Numerous studies have indicated that the degradation of the glycocalyx can serve as a valuable biomarker for assessing microcirculatory damage.[26] Rovas et al[27] conducted a study in which they investigated the reverse parameter perfusion boundary region of eGC size beneath the tongue. The researchers observed that sepsis patients exhibited lower microcirculation parameters, specifically the mean flow index and perfused vessel proportion, compared to a group of healthy individuals. Furthermore, the perfusion boundary region value in sepsis patients was significantly higher than that of the healthy control group, suggesting impaired glycocalyx integrity. In a mouse model study of lipopolysaccharide (LPS) induced lung injury, a notable increase in acetylheparinase activity was observed within the pulmonary vascular endothelium. The increased enzymatic activity subsequently led to the detachment and thinning of the eGC. However, the preadministration of the serine protease inhibitor ulinastatin significantly attenuated the LPS damage and reduced the degree of lung injury in mice.[28] Lygizos et al[29] found that the activation of glomerular acetylheparanase was closely related to the loss of glomerular filtration rate in cecal ligation and puncture mouse model. The degradation activity of this enzyme could be detected in the urine and reached its highest value 4 hours after tissue injury and returned to normal levels within 24 hours. These results indicate that in sepsis-induced renal injury, glomerular acetylheparinase activation occurs at an early stage. However, glycocalyx damage can vary in different organs. Several studies have suggested that patients with nonpulmonary sepsis-induced acute respiratory distress syndrome may be more susceptible to degradation of the eGC than those with pulmonary sepsis.[30]

3.2.3. Alterations in circulating cells and formation of microthrombi.

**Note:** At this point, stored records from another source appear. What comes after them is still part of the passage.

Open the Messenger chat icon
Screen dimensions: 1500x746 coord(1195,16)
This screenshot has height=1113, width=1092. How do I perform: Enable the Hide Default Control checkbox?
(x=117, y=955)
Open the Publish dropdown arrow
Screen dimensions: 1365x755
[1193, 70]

Sepsis can trigger the release of nitric oxide, a potent vasodilator. As a result, its release can alter the blood flow within the microcirculatory system.[26] Moreover, sepsis can significantly alter blood rheology through mechanisms such as endothelial cell damage, cellular dehydration, and adenosine depletion. This results in diminished deformability of red blood cells, rendering them incapable of traversing the microcirculation smoothly. Furthermore, the increased activation and adhesion of leukocytes and platelets can lead to vascular inflammatory response and promote the formation of microthrombi, which can obstruct blood flow at various microcirculatory levels.[31] Consequently, even if macroscopic hemodynamic abnormalities are resolved, the microthrombi may persist, potentially leading to irreversible damage to the microcirculatory system and organs.

3.3. Microcirculatory monitoring methods

Physical assessment, several laboratory, and imaging examination methods have been proposed to monitor microcirculation.

3.3.1. Physical assessment.

Capillary refill time (CRT) is the time it takes for the skin to return to the baseline color after applying pressure to the tip of the index finger. A CRT >2 seconds indicates poor tissue perfusion.[32] As a result, CRT is recommended by clinical guidelines as an additional tool to assess volume status in conjunction with other indicators of perfusion.[1]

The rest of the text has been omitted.